Items listed in a dataset
- Opening Delimiter -

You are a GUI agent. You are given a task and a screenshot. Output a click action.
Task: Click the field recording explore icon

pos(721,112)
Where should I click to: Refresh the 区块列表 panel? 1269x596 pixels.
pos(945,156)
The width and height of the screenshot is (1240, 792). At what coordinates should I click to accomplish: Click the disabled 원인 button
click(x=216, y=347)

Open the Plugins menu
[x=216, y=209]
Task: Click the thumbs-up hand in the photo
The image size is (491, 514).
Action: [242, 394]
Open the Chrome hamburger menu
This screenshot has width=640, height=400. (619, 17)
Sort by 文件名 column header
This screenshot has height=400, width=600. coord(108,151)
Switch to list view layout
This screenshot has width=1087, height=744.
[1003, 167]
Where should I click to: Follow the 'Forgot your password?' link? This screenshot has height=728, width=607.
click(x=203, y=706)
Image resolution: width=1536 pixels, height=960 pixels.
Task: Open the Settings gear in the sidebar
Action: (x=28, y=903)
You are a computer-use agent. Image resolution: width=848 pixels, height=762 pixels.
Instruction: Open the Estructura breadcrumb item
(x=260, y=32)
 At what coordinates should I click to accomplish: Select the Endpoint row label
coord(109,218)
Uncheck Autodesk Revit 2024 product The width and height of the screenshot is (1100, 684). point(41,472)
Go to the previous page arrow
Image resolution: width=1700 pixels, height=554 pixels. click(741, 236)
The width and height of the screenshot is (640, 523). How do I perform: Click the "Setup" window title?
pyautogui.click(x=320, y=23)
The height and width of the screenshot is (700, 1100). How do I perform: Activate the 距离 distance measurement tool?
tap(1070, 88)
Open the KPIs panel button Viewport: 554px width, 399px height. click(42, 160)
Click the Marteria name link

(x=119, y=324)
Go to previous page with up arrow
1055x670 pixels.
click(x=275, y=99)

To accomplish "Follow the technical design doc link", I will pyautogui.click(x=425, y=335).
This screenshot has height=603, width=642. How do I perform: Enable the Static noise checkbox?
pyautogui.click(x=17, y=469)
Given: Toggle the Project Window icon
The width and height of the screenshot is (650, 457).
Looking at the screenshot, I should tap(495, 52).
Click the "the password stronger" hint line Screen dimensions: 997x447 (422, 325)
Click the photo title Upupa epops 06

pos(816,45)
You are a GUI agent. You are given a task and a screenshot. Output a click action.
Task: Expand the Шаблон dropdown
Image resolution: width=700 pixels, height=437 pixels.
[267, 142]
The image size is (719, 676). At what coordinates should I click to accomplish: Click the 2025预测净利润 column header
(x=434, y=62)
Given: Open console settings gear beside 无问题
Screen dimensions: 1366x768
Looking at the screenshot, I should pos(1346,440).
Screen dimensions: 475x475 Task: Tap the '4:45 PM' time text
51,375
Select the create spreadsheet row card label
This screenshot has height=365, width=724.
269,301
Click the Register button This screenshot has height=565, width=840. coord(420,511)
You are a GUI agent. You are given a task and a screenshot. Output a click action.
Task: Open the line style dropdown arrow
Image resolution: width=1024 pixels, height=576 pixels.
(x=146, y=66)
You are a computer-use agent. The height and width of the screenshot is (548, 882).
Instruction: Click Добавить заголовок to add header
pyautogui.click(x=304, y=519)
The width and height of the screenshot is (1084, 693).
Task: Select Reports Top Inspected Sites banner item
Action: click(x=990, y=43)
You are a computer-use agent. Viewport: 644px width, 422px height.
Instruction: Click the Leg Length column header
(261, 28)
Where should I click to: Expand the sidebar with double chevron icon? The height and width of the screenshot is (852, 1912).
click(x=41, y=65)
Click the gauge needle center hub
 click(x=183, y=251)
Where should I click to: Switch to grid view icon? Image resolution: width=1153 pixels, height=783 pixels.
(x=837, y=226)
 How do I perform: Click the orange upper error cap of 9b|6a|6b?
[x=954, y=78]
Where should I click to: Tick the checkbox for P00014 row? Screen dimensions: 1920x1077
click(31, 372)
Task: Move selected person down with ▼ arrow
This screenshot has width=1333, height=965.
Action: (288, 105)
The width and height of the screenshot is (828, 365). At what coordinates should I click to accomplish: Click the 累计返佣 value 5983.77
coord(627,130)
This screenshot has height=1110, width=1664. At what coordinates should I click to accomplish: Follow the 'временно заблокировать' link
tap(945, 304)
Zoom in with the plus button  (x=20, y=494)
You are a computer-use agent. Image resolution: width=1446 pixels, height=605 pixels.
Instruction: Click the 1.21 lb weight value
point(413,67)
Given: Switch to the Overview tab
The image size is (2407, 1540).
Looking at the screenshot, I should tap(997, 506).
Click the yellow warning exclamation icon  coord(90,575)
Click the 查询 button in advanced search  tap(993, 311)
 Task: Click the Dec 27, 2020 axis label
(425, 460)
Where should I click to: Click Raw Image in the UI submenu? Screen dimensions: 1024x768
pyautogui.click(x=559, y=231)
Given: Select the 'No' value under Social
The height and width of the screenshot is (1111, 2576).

- Closing Delimiter -

TASK STATEMENT
An exact reproduction of the data is required. Leave nothing out.

ANSWER SECTION
You are a GUI agent. You are given a task and a screenshot. Output a click action.
Task: Click the field recording explore icon

pos(721,112)
Where should I click to: Refresh the 区块列表 panel? 1269x596 pixels.
pos(945,156)
The width and height of the screenshot is (1240, 792). At what coordinates should I click to accomplish: Click the disabled 원인 button
click(x=216, y=347)

Open the Plugins menu
[x=216, y=209]
Task: Click the thumbs-up hand in the photo
The image size is (491, 514).
Action: [242, 394]
Open the Chrome hamburger menu
This screenshot has width=640, height=400. (619, 17)
Sort by 文件名 column header
This screenshot has height=400, width=600. coord(108,151)
Switch to list view layout
This screenshot has width=1087, height=744.
[1003, 167]
Where should I click to: Follow the 'Forgot your password?' link? This screenshot has height=728, width=607.
click(x=203, y=706)
Image resolution: width=1536 pixels, height=960 pixels.
Task: Open the Settings gear in the sidebar
Action: (x=28, y=903)
You are a computer-use agent. Image resolution: width=848 pixels, height=762 pixels.
Instruction: Open the Estructura breadcrumb item
(x=260, y=32)
 At what coordinates should I click to accomplish: Select the Endpoint row label
coord(109,218)
Uncheck Autodesk Revit 2024 product The width and height of the screenshot is (1100, 684). point(41,472)
Go to the previous page arrow
Image resolution: width=1700 pixels, height=554 pixels. click(741, 236)
The width and height of the screenshot is (640, 523). How do I perform: Click the "Setup" window title?
pyautogui.click(x=320, y=23)
The height and width of the screenshot is (700, 1100). How do I perform: Activate the 距离 distance measurement tool?
tap(1070, 88)
Open the KPIs panel button Viewport: 554px width, 399px height. click(42, 160)
Click the Marteria name link

(x=119, y=324)
Go to previous page with up arrow
1055x670 pixels.
click(x=275, y=99)

To accomplish "Follow the technical design doc link", I will pyautogui.click(x=425, y=335).
This screenshot has height=603, width=642. How do I perform: Enable the Static noise checkbox?
pyautogui.click(x=17, y=469)
Given: Toggle the Project Window icon
The width and height of the screenshot is (650, 457).
Looking at the screenshot, I should tap(495, 52).
Click the "the password stronger" hint line Screen dimensions: 997x447 (422, 325)
Click the photo title Upupa epops 06

pos(816,45)
You are a GUI agent. You are given a task and a screenshot. Output a click action.
Task: Expand the Шаблон dropdown
Image resolution: width=700 pixels, height=437 pixels.
[267, 142]
The image size is (719, 676). At what coordinates should I click to accomplish: Click the 2025预测净利润 column header
(x=434, y=62)
Given: Open console settings gear beside 无问题
Screen dimensions: 1366x768
Looking at the screenshot, I should pos(1346,440).
Screen dimensions: 475x475 Task: Tap the '4:45 PM' time text
51,375
Select the create spreadsheet row card label
This screenshot has height=365, width=724.
269,301
Click the Register button This screenshot has height=565, width=840. coord(420,511)
You are a GUI agent. You are given a task and a screenshot. Output a click action.
Task: Open the line style dropdown arrow
Image resolution: width=1024 pixels, height=576 pixels.
(x=146, y=66)
You are a computer-use agent. The height and width of the screenshot is (548, 882).
Instruction: Click Добавить заголовок to add header
pyautogui.click(x=304, y=519)
The width and height of the screenshot is (1084, 693).
Task: Select Reports Top Inspected Sites banner item
Action: click(x=990, y=43)
You are a computer-use agent. Viewport: 644px width, 422px height.
Instruction: Click the Leg Length column header
(261, 28)
Where should I click to: Expand the sidebar with double chevron icon? The height and width of the screenshot is (852, 1912).
click(x=41, y=65)
Click the gauge needle center hub
 click(x=183, y=251)
Where should I click to: Switch to grid view icon? Image resolution: width=1153 pixels, height=783 pixels.
(x=837, y=226)
 How do I perform: Click the orange upper error cap of 9b|6a|6b?
[x=954, y=78]
Where should I click to: Tick the checkbox for P00014 row? Screen dimensions: 1920x1077
click(31, 372)
Task: Move selected person down with ▼ arrow
This screenshot has width=1333, height=965.
Action: (288, 105)
The width and height of the screenshot is (828, 365). At what coordinates should I click to accomplish: Click the 累计返佣 value 5983.77
coord(627,130)
This screenshot has height=1110, width=1664. At what coordinates should I click to accomplish: Follow the 'временно заблокировать' link
tap(945, 304)
Zoom in with the plus button  (x=20, y=494)
You are a computer-use agent. Image resolution: width=1446 pixels, height=605 pixels.
Instruction: Click the 1.21 lb weight value
point(413,67)
Given: Switch to the Overview tab
The image size is (2407, 1540).
Looking at the screenshot, I should tap(997, 506).
Click the yellow warning exclamation icon  coord(90,575)
Click the 查询 button in advanced search  tap(993, 311)
 Task: Click the Dec 27, 2020 axis label
(425, 460)
Where should I click to: Click Raw Image in the UI submenu? Screen dimensions: 1024x768
pyautogui.click(x=559, y=231)
Given: Select the 'No' value under Social
The height and width of the screenshot is (1111, 2576).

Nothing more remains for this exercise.